Questa è la storia di Denis, un adolescente di quattordici anni che studia dai Gesuiti e che proviene da una famiglia di provincia tradizionale e lavoratrice. I suoi genitori non hanno l’assillo di farlo diventare un uomo, al contrario, sin dal principio gli negano le prime compromettenti curiosità, le prime compromettenti letture, il galeotto libro, come dir si voglia. Denis è un ragazzo timido, impacciato, bene educato. Quando alla fine delle lezioni vede accendersi i pugni e i calci sul selciato, spesso vi si ritrova dentro più per buon cuore che per baldanza.

Questo vizio lo porta a scontare una ‘punizione’ – dovrà fare compagnia agli anziani in ospedale i giovedì pomeriggio con i suoi compagni di scuola – durante la quale conosce bel visino, la giovane suor Clotilde.Denis prende presto a nutrire una curiosità infantile nei suoi confronti e inizierà a cercarla assiduamente. I due iniziano a incontrarsi. Suor Clotilde, dal canto suo, sviluppa per il ragazzo un confuso sentimento materno, isterico e prostrato.

Accade che un giorno il nuovo della classe, Arthur, gli parla di un romanzo, Prelude Charnel di Robert Sermaise, ma soprattutto, delle proprie esperienze con le ragazze. Denis, che fino ad allora era terrorizzato dai pensieri impuri, scopre che qualcosa gli si rompe dentro. È la scoperta del desiderio e del tabù insieme. Nello stesso tempo suor Clotilde riceve la visita di un’amica in procinto di sposarsi e trasferirsi, e senza apparenti ragioni, di istinto, riuscirà a farsi prestare il suo appartamento. Nelle preghiere notturne il volto di Denis diventa una presenza fissa, prendendo il posto della presenza di Dio. Le frequentazioni nel parco dell’ospedale prendono a farsi sempre più appartate, fino a quando tra i due esplode lo sgomento: l’innamoramento è cieco, maniaco, introverso e debordante.
Da questo momento inizia una nuova storia che conosce crisi e resistenze, rimorsi e slanci. I due personaggi sono in realtà più simili di quanto si possa immaginare. Entrambi sono soli e succubi di due realtà più grandi di loro – la famiglia e la Chiesa – e inconsapevoli del sesso e dell’alterità, ma sarà proprio questa condizione comune che permetterà loro di rompere e ridefinire di volta in volta le deviazioni che incontreranno sulla loro strada. Ma resta aperto però un grande quesito; quale è la vera strada da percorrere?
Sébastien Japrisot definisce una mappa del desiderio e della diversità, e tiene agganciata la narrazione a una continua e costante tensione legando a doppio filo le vicende dei personaggi ai fatti del mondo, ribadendo il legame indissolubile tra individuo e storia quali grandi metafore al cui interno i significati, dialogando, danno vita a ciò che chiamiamo fatti: Japrisot così insinua lentamente, all’interno del romanzo, prima le notizie che provengono dalla radio della disfatta tedesca a Stalingrado, poi dello sbarco alleato in Normandia.

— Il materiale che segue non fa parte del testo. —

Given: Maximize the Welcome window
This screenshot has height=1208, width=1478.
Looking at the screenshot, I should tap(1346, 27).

L’iniziale presenza degli occupanti tedeschi, per Denis, è semplice disappunto per la presenza dello straniero; l’età dell’adolescenza è pur sempre un tempo selvaggio, antistorico. Sarà il bombardamento della città, quasi a configurarsi come punizione esemplare per il peccato che vi abita, a offrire a Denis e suor Clotilde l’occasione per fuggire, intraprendere una nuova strada scappando verso la provincia del Sud. Il disordine del mondo diventa così elemento di ordine per Denis e Clotilde. La guerra è cresciuta con il crescere del loro amore. I fatti sono divenuti il prodotto del dialogo tra individuo e storia. L’individuo e la storia non sono altro che metafore, il pretesto per la produzione di significati.

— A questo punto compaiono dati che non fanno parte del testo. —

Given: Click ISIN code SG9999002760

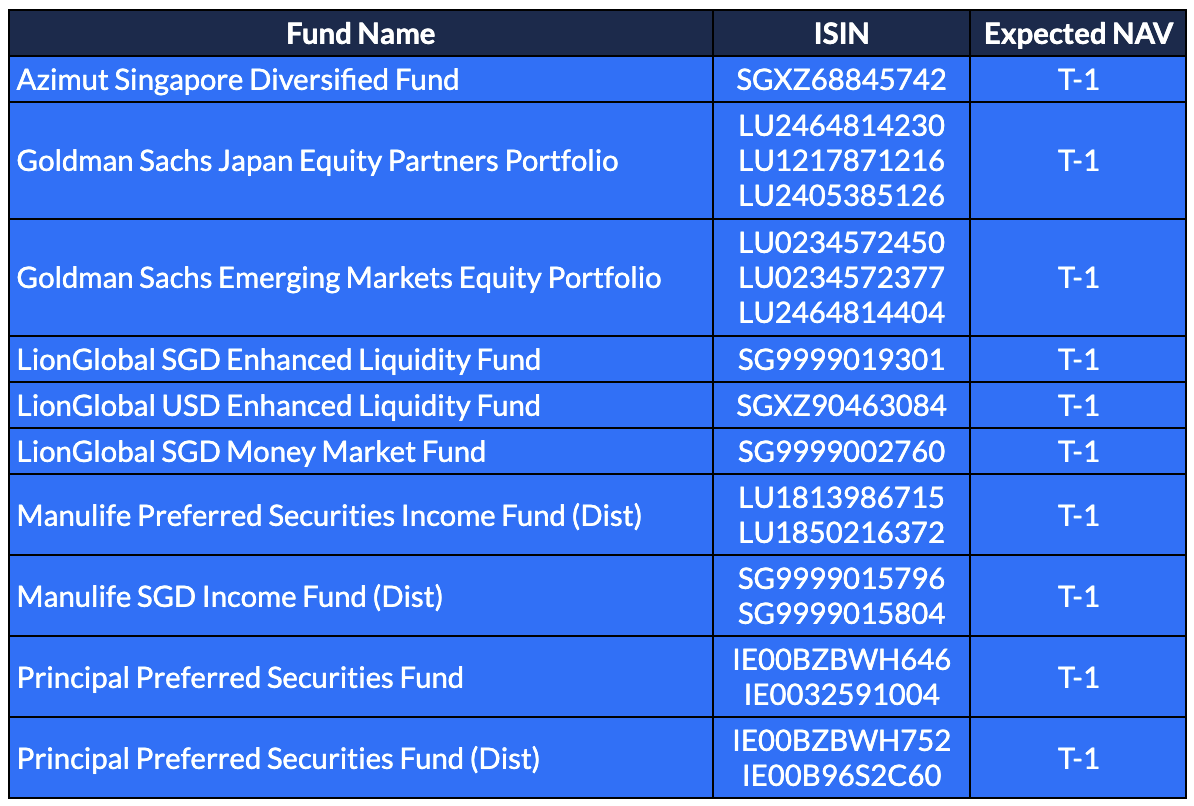Looking at the screenshot, I should tap(841, 451).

Dio, corpo ed eros sono intimamente legati in suor Clotilde, e Japrisot apre a continue occasioni di dialogo tra questi elementi che però non trovano equilibrio nell’animo tormentato della donna. Gli unici momenti in cui questi sembrano collimare sono più dovuti a una sua reazione nervosa, a un desiderio di mettere a tacere tali movimenti dell’anima. A ogni modo è ben facile carpire dal mare magnum di tali idiosincrasie quale,forse, sembra essere l’unico sesso naturale. E l’unico aspetto del sesso naturale eal tempo stesso innaturale, è probabilmente l’incesto. E da qui si genera quel buio di fondo dell’animo umano, la frustrazione madre di tutte le guerre.

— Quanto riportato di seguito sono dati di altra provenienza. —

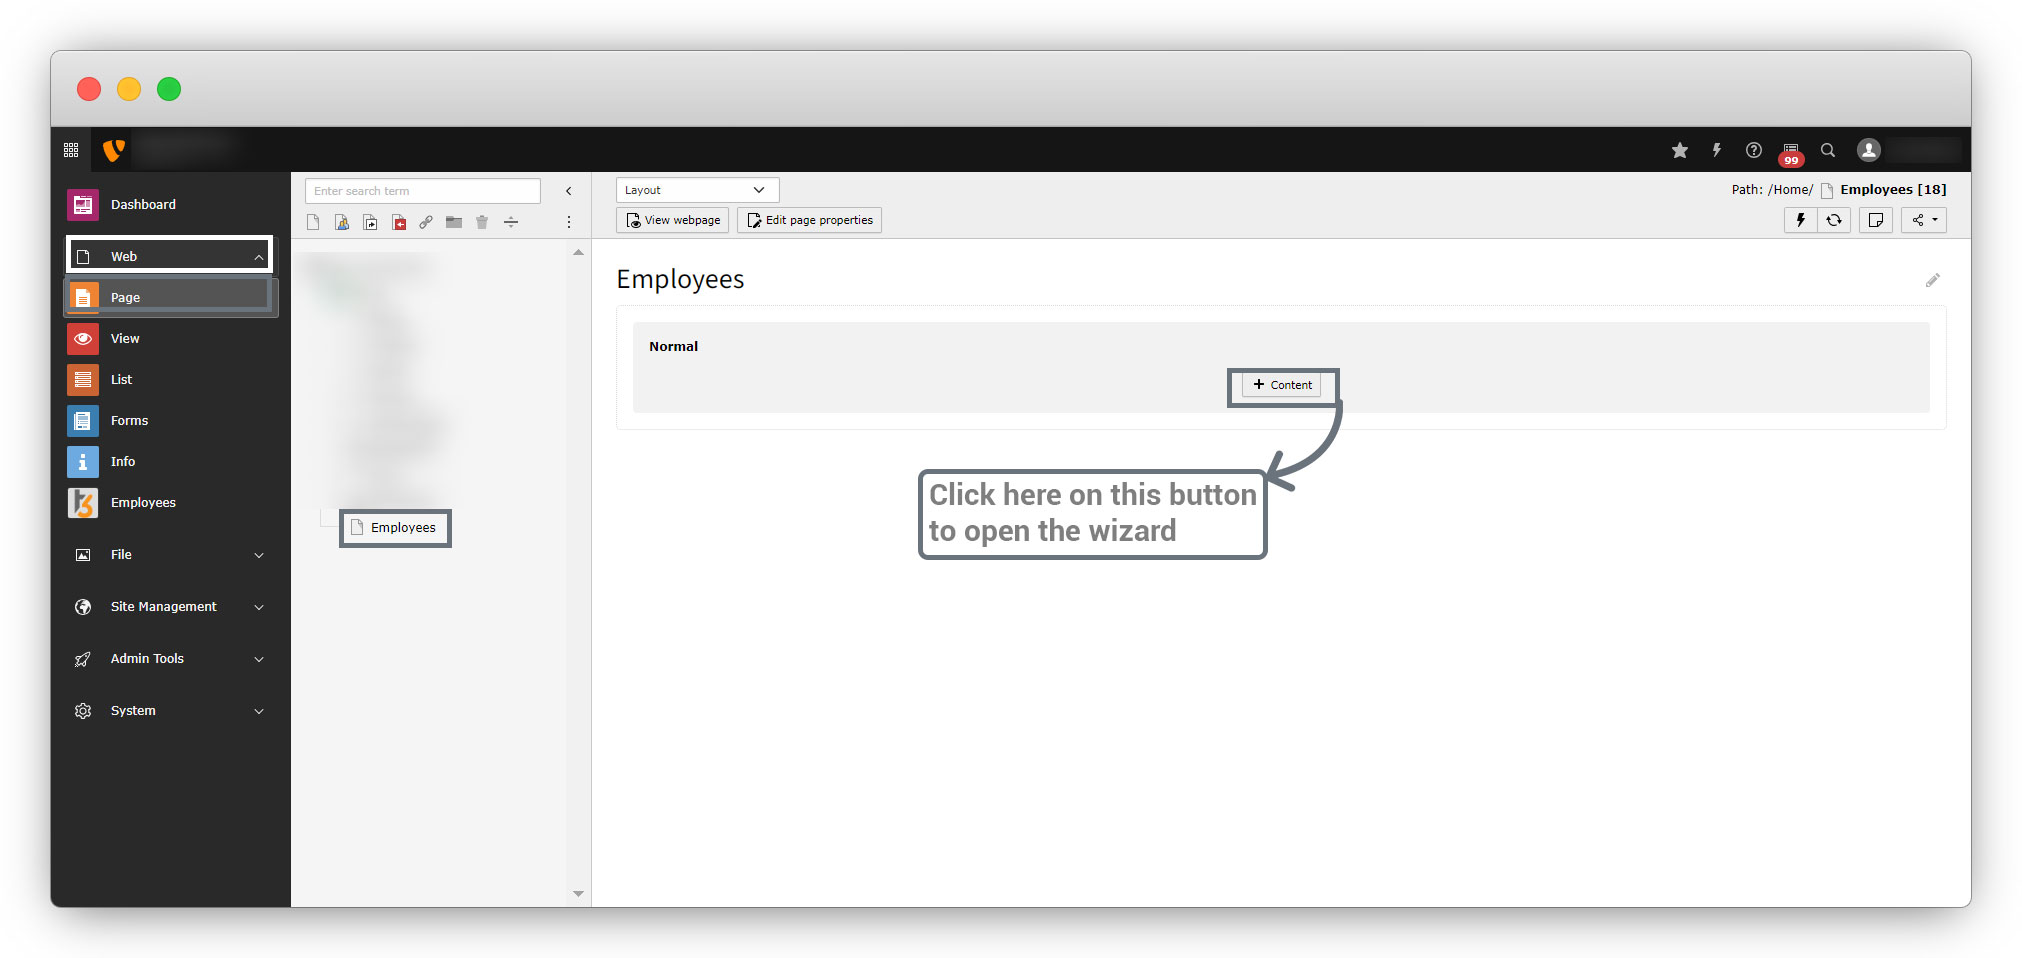
Task: Click the bookmarks star icon in top bar
Action: pos(1679,150)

”Signore, concedimi di amarlo come un fratello, come un figlio. Concedimi di baciare il suo viso senza timore e di restare pura nei miei pensieri come lo ero quando sono venuta a Te. La vita avrebbe potuto darmi un fratello più piccolo come Denis o un figlio come Denis, un figlio tutto mio, ardente del mio stesso amore. Voglio amarlo così, Signore. Lo amo così. Denis, Denis, piccolo angelo mio.”

Japrisot è abile nel comporre più livelli di significati, richiami e sovrapposizioni: il nome del prefetto degli studi dell’istituto gesuita si chiama Gargantua, un vero e proprio scherzo messo in scena dall’autore, essendo Gargantua il personaggio di François Rabelais, il gigante principe del regno d’Utopia che si affranca della severa e mortificante educazione di corte grazie al vecchio Ponocrate che gli insegna ad apprendere direttamente e solo dai libri prendendosi gioco dei pedanti; vi è una lunga carrellata di bianco descritta nella sosta tra primo e secondo semestre, rappresentata dai ricordi di Denis delle vecchie nevicate, momento di tregua in cui egli scopre l’avvenuta tanto attesa Trasformazione; l’improvviso temporale che esplode mentre Denis confessa ad Arthur i suoi incontri con suor Clotilde, e che finisce poco dopo egli ha parlato. Inoltre c’è l’apparente miracolo a cui suor Clotilde crede di assistere, nel momento in cui piange in grembo alla madre Superiora ammettendo la sua relazione, e vede una lacrima scorrere lungo la tonaca anziché imprimersi su di essa. Una scrittura, quella di Japrisot, fortemente visiva, che procede per panoramiche orizzontali, finte soggettive, e che ama indugiare su elementi slegati dalla narrazione per poi concentrarsi ex abrupto su brevi e intensi primi piani supportati da dialoghi snelli.

Per Japrisot l’amore è rinnegamento e frammentazione dell’identità, rottura del rapporto tra individuo ed educazione, abbandono della cultura. La trasformazione dei due personaggi si realizza attraverso bugie e traviamenti, rimorsi e promesse, fantasie, ma giunge a un culmine nel quale essi sono ricongiunti e invertiti nei loro caratteri precipui. L’unica cosa reale che esiste e definisce realmente una persona è il sesso, a dispetto di ciò che ci viene negato dalla società.
La cattiva strada porterà così i due personaggi a salvarsi dalla morte e della guerra, ma farà conoscere loro l’impossibilità di vivere.